Honors Theses

Date of Award

Spring 5-1-2021

Document Type

Undergraduate Thesis


Biomolecular Sciences

First Advisor

Courtney Roper

Second Advisor

Kristine Willett

Third Advisor

Nicole Ashpole

Relational Format



Atmospheric fine particulate matter (PM2.5) exposure poses great health risks across the globe, causing both acute and chronic illnesses in humans. Therefore, a more complete understanding of the mechanisms in which PM2.5 induces these adverse health effects is urgently needed. Oxidative stress due to PAHs and other common components of PM2.5 is a proposed mechanism for its adverse health effects. However, little is known about the actual mechanisms of PM2.5 damage in humans. This study aimed to distinguish behavioral differences in two lines of zebrafish (AB & 5D) as a result of developmental exposure to PM2.5 in order to better understand variations in its effects across these two different genetic lines.

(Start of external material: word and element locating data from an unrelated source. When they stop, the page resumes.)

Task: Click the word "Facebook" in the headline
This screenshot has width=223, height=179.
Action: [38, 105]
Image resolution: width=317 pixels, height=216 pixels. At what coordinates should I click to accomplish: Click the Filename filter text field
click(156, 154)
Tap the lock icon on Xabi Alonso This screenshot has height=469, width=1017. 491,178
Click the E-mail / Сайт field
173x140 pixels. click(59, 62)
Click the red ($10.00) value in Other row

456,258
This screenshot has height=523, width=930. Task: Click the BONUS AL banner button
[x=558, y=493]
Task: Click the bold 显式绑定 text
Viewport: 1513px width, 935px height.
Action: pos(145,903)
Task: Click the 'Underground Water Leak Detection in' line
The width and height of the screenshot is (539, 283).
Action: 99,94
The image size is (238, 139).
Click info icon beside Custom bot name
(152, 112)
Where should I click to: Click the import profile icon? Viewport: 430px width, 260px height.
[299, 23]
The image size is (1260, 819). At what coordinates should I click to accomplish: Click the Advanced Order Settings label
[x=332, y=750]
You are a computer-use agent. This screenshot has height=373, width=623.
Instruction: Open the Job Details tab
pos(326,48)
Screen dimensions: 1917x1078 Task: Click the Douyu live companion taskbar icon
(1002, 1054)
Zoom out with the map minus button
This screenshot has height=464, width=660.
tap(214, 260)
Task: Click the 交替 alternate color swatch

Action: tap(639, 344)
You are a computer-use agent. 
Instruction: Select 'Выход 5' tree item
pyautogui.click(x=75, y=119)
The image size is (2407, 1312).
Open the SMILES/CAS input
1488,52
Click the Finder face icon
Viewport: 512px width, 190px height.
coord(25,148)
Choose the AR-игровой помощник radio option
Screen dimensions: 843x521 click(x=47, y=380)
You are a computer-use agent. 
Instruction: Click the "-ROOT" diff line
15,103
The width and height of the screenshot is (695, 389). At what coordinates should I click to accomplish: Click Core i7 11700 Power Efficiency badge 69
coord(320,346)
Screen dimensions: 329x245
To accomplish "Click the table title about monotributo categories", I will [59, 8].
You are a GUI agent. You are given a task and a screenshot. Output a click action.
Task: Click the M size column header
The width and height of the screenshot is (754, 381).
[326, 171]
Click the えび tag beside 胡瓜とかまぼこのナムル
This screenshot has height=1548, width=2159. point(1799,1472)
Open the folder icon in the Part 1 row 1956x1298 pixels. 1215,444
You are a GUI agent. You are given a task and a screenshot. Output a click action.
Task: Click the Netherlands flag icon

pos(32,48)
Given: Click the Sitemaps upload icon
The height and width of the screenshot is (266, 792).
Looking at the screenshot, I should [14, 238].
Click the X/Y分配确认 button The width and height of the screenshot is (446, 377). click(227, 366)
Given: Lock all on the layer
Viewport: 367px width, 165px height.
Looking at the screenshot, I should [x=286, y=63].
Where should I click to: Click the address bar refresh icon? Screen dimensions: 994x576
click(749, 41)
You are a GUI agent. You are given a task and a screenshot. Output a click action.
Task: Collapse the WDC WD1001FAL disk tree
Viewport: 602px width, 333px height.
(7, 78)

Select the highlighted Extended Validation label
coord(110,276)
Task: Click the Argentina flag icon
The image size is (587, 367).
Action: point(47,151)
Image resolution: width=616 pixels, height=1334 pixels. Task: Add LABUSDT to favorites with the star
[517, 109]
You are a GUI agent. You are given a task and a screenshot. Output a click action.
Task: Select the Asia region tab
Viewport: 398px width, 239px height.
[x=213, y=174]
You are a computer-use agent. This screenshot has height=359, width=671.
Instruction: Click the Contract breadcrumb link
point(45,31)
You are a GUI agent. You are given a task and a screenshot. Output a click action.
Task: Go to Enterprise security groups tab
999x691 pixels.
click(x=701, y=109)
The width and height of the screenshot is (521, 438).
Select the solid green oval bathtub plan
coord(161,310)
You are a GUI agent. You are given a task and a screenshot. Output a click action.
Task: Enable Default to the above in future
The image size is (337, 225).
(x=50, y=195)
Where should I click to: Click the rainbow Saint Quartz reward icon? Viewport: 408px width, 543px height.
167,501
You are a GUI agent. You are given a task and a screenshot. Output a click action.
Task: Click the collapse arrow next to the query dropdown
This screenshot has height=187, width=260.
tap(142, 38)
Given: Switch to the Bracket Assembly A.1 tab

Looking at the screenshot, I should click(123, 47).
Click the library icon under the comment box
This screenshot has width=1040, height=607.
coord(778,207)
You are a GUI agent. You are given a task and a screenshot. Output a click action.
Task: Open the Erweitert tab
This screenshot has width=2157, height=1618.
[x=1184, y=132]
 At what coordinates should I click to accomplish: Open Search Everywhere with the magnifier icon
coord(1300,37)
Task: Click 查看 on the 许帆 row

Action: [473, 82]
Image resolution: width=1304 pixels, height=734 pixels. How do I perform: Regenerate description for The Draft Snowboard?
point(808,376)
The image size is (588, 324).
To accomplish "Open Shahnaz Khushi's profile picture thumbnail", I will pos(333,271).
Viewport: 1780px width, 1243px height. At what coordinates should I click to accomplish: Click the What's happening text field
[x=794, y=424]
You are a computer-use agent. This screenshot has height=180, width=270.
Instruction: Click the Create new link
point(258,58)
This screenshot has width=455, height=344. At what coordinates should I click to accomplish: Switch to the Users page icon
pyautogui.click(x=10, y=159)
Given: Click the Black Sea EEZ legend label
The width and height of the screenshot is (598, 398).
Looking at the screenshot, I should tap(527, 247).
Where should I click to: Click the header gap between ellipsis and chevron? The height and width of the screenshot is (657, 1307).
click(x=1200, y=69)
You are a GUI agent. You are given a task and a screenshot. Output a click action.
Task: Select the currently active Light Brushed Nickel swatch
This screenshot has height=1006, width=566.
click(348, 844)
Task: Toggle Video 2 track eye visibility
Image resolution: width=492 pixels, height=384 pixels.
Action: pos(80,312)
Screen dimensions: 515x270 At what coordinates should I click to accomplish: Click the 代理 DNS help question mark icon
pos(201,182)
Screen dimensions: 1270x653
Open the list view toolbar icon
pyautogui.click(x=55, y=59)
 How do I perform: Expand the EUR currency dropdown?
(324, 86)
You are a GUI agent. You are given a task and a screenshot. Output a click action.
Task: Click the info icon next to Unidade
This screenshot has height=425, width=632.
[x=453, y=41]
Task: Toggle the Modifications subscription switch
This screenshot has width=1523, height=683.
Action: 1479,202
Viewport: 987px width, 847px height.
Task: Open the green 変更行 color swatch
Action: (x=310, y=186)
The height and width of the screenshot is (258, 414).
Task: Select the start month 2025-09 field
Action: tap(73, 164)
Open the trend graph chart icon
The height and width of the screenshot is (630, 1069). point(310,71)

For consistent testing of a chemically similar mixture of PM2.5 a standard reference material (SRM2786) in dimethyl sulfoxide (DMSO) was prepared for the whole particle suspensions (WPS) and soluble fractions. Embryos were exposed to varying concentrations of SRM (0, 12.5, 25, 50, 100, & 200 μg/mL). After 5 days post-fertilization (dpf), the total movement of each treatment and control group was compared across 3 light phases, each lasting 5 minutes. Our results showed that the fish of the 5D line contained more instances of significantly different behavior (p≤0.05), as well as showed more consistent and sensitive responses to PM2.5 exposure. Also, embryos raised in the WPS solution had more instances of significant differences from the control group than those raised in the soluble fraction. Also, most of the significant differences occurred during the Dark Phase with a few occurring during the second light phase and none observed during first light phase. Our results show that the two strains react differently to PM2.5­ and that the DMSO soluble chemicals in PM2.5 are important to in altering behavior as well as large, insoluble particles.